The unconscious is structured like speech, but if we have already mentioned Freud and Lacan, let us go on to mention Marx and Althusser, who said that “ideology is as eternal as the unconscious.” We can be convinced of this precisely on the basis of coffee, which, like Aristotle’s “essence”, “is expressed in many ways”. It is by no means unimportant how, if we slowly return to Trieste, coffee is ordered: if you say, as was said in the introduction, “espresso”, the friendly waiter of Trieste will immediately know that he is dealing with “forešt” — correctly, in Trieste, it is called nero (“black” or “black”, because coffee in Italian is masculine, how: the sexual difference also crosses objects, as we wrote under the motto Pedoćina). The same applies to other coffees, namely that in Trieste they mean something completely different than elsewhere, such as, for example, if you order un capo you will not get “cappuccino” as it might sound to the first ear, but machiatto, but if you want taisto in a glass glass, you have to order capa and B, which at the signifier level represents the uniqueness of the Trieste coffee culture.
At this point, one has to ask oneself in a Shakespearean way, “Would coffee smell different under a different name?” Shakespeare would say no. Juliet would love her Romeo even if he wasn’t called Romeo, and despite the fact that it’s Montague and she herself spells Capulet. Also, coffee would smell the same, whether you call it espresso or nero. But after all, what does Shakespeare know about coffee? Nothing, or even less than nothing. Unlike Goethe, who drank coffee every day and found out where the magic coming from the coffee beans came from. Goethe, who loved women precisely because of their names and would therefore smell completely different to him under a different name, as evidenced by the poetry he dedicated to the name of his beloved. But neither Shakespeare nor Goethe knew Trieste to fall in love with Trieste coffee — unlike Joyce.
Joyce, who said that in a cup of coffee, when you mix it with a metal spoon and rub against its oval edges, you can “hear the sea.”

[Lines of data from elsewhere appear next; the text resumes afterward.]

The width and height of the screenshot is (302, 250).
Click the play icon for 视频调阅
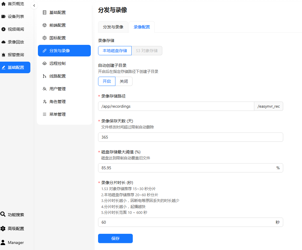[3, 29]
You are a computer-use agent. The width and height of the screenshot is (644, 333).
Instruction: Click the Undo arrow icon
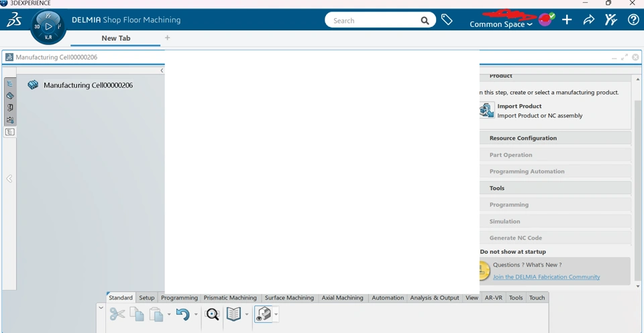[x=182, y=314]
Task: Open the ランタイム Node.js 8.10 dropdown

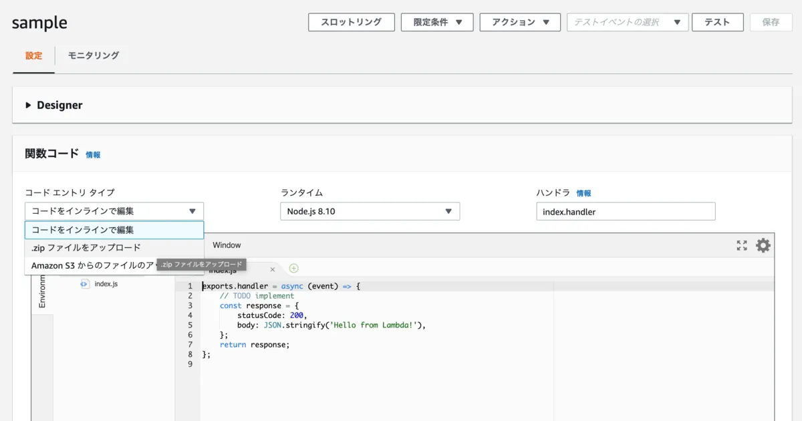Action: point(370,212)
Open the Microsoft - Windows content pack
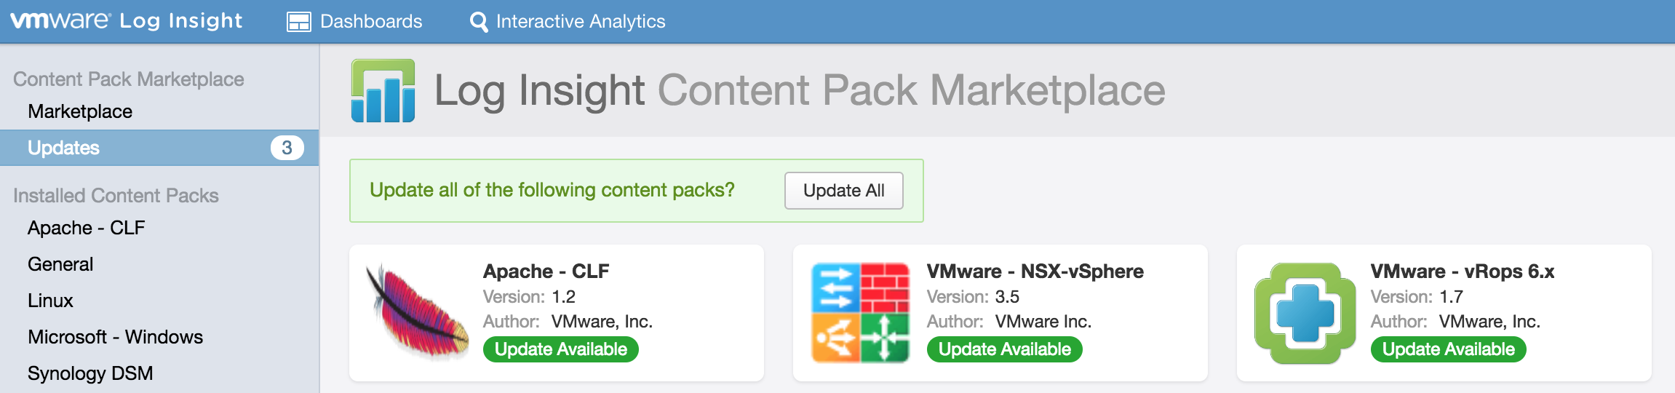Screen dimensions: 1675x393 click(115, 337)
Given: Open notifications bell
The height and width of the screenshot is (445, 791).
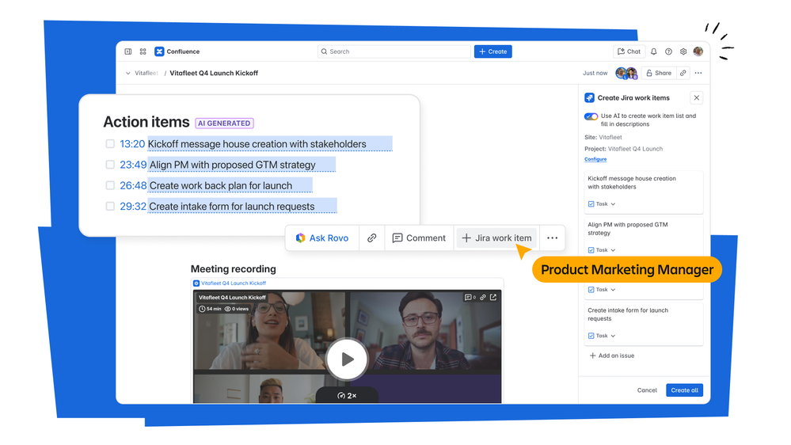Looking at the screenshot, I should [x=653, y=51].
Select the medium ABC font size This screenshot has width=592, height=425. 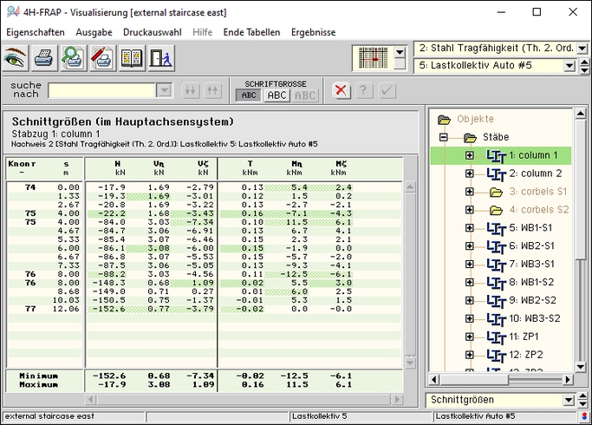click(277, 95)
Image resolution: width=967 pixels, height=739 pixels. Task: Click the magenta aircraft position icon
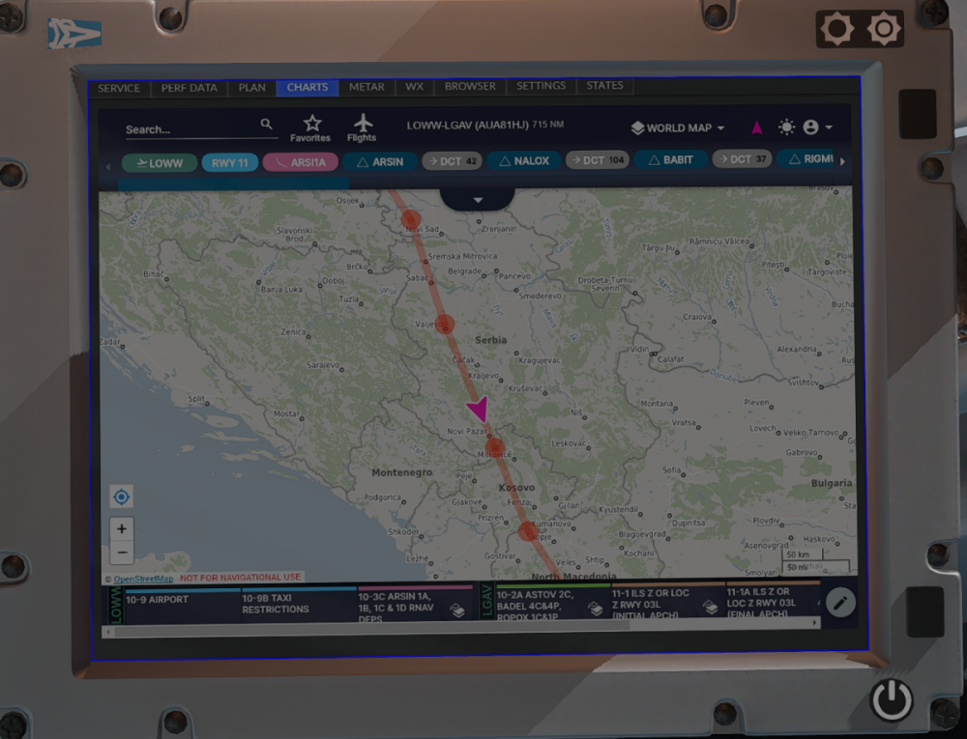757,128
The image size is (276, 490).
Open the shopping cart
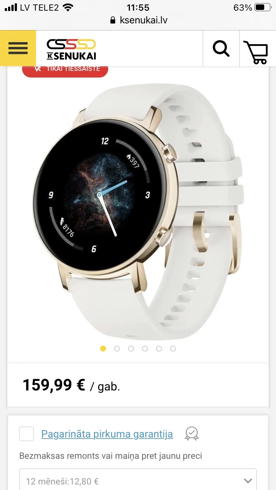tap(256, 52)
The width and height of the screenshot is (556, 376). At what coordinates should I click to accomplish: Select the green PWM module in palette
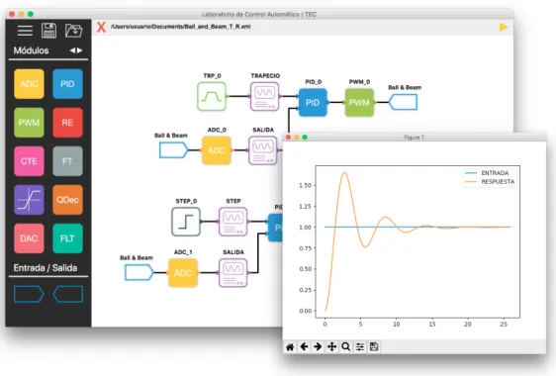[29, 123]
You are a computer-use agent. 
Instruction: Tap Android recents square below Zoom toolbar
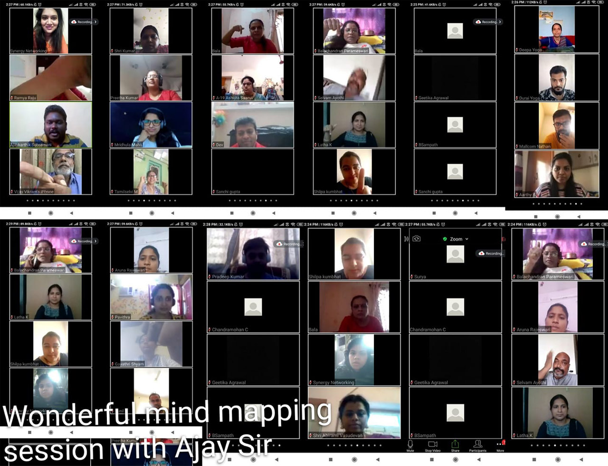tap(432, 459)

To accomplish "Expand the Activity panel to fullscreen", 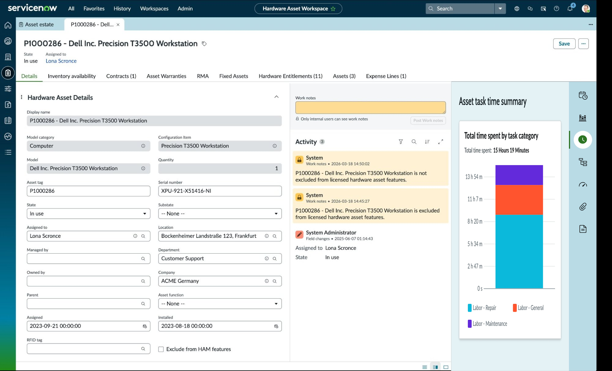I will [440, 142].
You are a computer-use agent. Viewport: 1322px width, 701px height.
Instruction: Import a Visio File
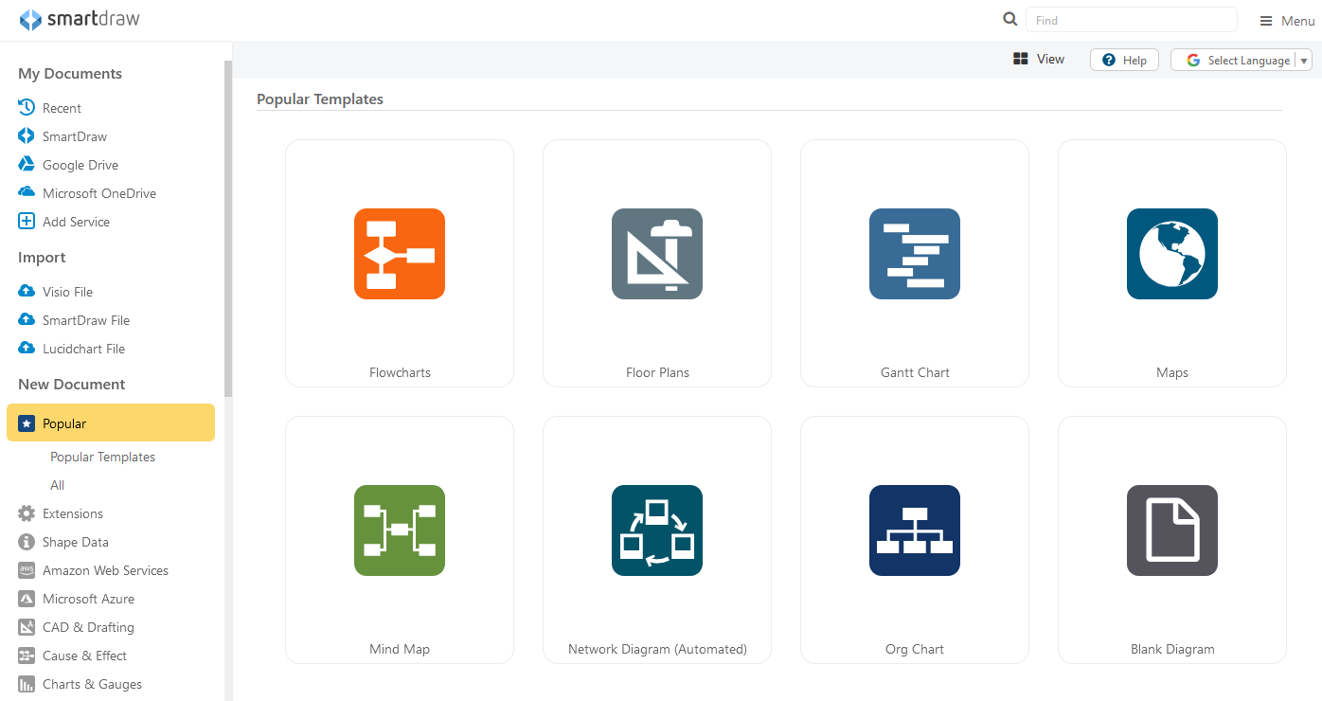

Joyce’s cup of coffee like a seashell in which the sea waves? The statement is joyful that it couldn’t be more, especially since he made it in Trieste, a seaside town where you can hear the sea all the time, as long as they are not drowned out by motorcycles or seagulls. The summer myth of the shell, in which you can hear the sea even when you take it back home to the hills, stands in stark contrast to the Joycean cup of coffee, in which the sea echoes, because you can’t take it home. If you do the same thing anywhere else, it doesn’t work.
You can hear the sea in a cup of coffee joyfully only in Trieste.
Prvotni jezik tega članka je slovenščina.